*Requisito*:
Nel resoconto sulla chiusura delle Borse europee, quale titolo guida i best performers di Milano e con quale rialzo?

··· Brano di testo ···

Deboli tutti i mercati europei

(Teleborsa) – Milano chiude debole, in scia alle altre Borse di Eurolandia. A Wall Street, l’S&P-500 prosegue le contrattazioni in calo dopo il boom dei posti di lavoro negli USA, largamente sopra le attese, che rafforza l’ipotesi di una Fed più aggressiva sul rialzo dei tassi d’interesse per frenare l’inflazione.

Sul mercato valutario, segno meno per l’Euro / Dollaro USA, in una sessione caratterizzata da ampie vendite (-0,82%). Scambia in retromarcia l’oro, che scivola a 1.775 dollari l’oncia. Pioggia di acquisti sul petrolio (Light Sweet Crude Oil), che mostra un guadagno dell’1,93%.

Lo Spread migliora, toccando i +202 punti base, con un calo di 8 punti base rispetto al valore precedente, con il rendimento del BTP decennale pari al 2,91%.

Tra i mercati del Vecchio Continente tentenna Francoforte, con un modesto ribasso dello 0,65%, resta vicino alla parità Londra (-0,11%); giornata fiacca per Parigi, che segna un calo dello 0,63%. Prevale la cautela in chiusura a Piazza Affari, con il FTSE MIB che archivia la seduta con un leggero calo dello 0,26%; sulla stessa linea, cede alle vendite il FTSE Italia All-Share, che chiude a 24.727 punti.
Alla chiusura della Borsa di Milano, il controvalore degli scambi nella seduta odierna risulta essere stato pari a 1,47 miliardi di euro, in deciso ribasso (-21,38%), rispetto alla seduta precedente che aveva visto la negoziazione di 1,87 miliardi di euro; mentre i volumi scambiati sono passati da 0,6 miliardi di azioni della seduta precedente agli odierni 0,47 miliardi.

Tra i best performers di Milano, in evidenza BPER (+9,70%), Pirelli (+4,30%), Unipol (+2,14%) e Telecom Italia (+1,85%).

Le più forti vendite, invece, si sono abbattute su Amplifon, che ha terminato le contrattazioni a -5,36%.

Pesante DiaSorin, che segna una discesa di ben -3,77 punti percentuali.

Seduta negativa per Campari, che scende del 3,74%.

Sensibili perdite per Terna, in calo del 3,39%.

In cima alla classifica dei titoli a media capitalizzazione di Milano, Safilo (+5,13%), Credem (+3,01%), Carel Industries (+2,79%) e Danieli (+1,42%).

I più forti ribassi, invece, si sono verificati su Saras, che ha archiviato la seduta a -7,89%.

In apnea Illimity Bank, che arretra del 6,92%.

Si concentrano le vendite su Banca MPS, che soffre un calo del 6,74%.

Tonfo di doValue, che mostra una caduta del 4,28%.

Tra le grandezze macroeconomiche più importanti:

Venerdì 05/08/2022
01:30 Giappone: Spese reali famiglie, mensile (atteso 0,2%; preced. -1,9%)
08:00 Germania: Produzione industriale, mensile (atteso -0,3%; preced. -0,1%)
08:45 Francia: Occupazione, trimestrale (preced. 0,3%)
08:45 Francia: Produzione industriale, mensile (atteso -0,2%; preced. 0,2%)
08:45 Francia: Partite correnti (preced. -3,7 Mld Euro).

··· Voci mostrate ···

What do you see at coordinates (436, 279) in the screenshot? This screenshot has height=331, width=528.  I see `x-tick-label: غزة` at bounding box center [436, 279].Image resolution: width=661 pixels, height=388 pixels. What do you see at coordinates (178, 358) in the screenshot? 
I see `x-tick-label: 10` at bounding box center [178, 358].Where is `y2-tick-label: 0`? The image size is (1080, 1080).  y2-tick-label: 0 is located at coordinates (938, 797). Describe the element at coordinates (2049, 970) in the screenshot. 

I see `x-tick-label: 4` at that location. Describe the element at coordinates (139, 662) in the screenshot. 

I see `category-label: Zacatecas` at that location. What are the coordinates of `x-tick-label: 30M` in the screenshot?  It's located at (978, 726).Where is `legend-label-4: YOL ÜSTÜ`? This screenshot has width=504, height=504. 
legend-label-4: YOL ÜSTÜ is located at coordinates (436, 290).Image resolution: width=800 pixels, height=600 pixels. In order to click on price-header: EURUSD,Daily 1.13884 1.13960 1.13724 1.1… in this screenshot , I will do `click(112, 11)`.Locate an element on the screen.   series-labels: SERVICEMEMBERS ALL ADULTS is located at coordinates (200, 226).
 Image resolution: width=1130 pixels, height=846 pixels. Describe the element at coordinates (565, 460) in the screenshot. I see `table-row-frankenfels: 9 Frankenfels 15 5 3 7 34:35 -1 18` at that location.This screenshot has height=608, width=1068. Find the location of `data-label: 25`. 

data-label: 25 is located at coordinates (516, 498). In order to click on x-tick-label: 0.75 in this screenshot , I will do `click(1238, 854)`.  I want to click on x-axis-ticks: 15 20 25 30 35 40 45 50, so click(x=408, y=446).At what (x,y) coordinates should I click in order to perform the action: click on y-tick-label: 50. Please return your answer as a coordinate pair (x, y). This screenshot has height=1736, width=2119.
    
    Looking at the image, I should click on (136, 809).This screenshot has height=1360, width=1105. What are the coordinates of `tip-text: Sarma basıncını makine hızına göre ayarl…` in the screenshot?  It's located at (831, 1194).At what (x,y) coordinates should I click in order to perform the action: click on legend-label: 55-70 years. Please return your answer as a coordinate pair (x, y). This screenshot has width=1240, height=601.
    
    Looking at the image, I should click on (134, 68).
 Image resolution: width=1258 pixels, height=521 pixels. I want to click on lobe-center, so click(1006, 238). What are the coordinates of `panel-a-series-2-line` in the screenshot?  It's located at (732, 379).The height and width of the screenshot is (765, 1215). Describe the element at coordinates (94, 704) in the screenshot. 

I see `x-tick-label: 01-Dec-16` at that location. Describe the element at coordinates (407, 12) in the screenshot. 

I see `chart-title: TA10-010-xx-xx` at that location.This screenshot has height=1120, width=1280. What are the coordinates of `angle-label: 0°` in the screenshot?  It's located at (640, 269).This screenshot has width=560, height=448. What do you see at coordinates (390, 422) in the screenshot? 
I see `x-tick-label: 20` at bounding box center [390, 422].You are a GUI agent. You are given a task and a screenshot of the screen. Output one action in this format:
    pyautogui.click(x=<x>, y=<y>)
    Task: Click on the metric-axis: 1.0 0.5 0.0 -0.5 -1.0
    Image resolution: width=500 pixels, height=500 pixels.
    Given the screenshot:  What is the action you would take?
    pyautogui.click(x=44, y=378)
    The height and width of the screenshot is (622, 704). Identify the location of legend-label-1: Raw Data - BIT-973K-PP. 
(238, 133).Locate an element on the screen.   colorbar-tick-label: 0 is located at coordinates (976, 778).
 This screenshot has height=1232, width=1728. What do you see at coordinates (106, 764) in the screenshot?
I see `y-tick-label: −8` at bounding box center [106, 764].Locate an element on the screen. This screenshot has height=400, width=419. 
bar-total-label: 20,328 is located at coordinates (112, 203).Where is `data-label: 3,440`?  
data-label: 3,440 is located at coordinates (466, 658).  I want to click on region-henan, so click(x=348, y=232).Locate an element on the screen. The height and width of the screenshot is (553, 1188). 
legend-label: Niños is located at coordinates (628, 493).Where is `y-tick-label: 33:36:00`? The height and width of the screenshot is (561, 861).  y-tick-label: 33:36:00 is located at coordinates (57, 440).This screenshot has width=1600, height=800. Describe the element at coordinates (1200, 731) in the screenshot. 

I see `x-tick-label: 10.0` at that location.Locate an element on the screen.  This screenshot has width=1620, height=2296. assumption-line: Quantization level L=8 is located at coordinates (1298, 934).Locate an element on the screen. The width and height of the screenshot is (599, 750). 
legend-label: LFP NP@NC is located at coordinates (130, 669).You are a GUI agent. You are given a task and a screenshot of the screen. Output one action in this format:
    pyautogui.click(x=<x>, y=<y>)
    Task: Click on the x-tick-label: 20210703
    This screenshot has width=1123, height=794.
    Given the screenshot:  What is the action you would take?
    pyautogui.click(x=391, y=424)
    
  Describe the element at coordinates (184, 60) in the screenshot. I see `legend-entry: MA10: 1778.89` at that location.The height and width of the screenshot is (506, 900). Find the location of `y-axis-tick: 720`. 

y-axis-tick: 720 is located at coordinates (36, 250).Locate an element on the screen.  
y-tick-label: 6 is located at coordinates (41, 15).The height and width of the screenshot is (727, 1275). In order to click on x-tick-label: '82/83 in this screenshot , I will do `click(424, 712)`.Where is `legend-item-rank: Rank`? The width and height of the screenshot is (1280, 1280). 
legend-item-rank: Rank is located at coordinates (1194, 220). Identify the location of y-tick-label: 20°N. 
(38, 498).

···

*Risultato*:
BPER, con un rialzo del 9,70%.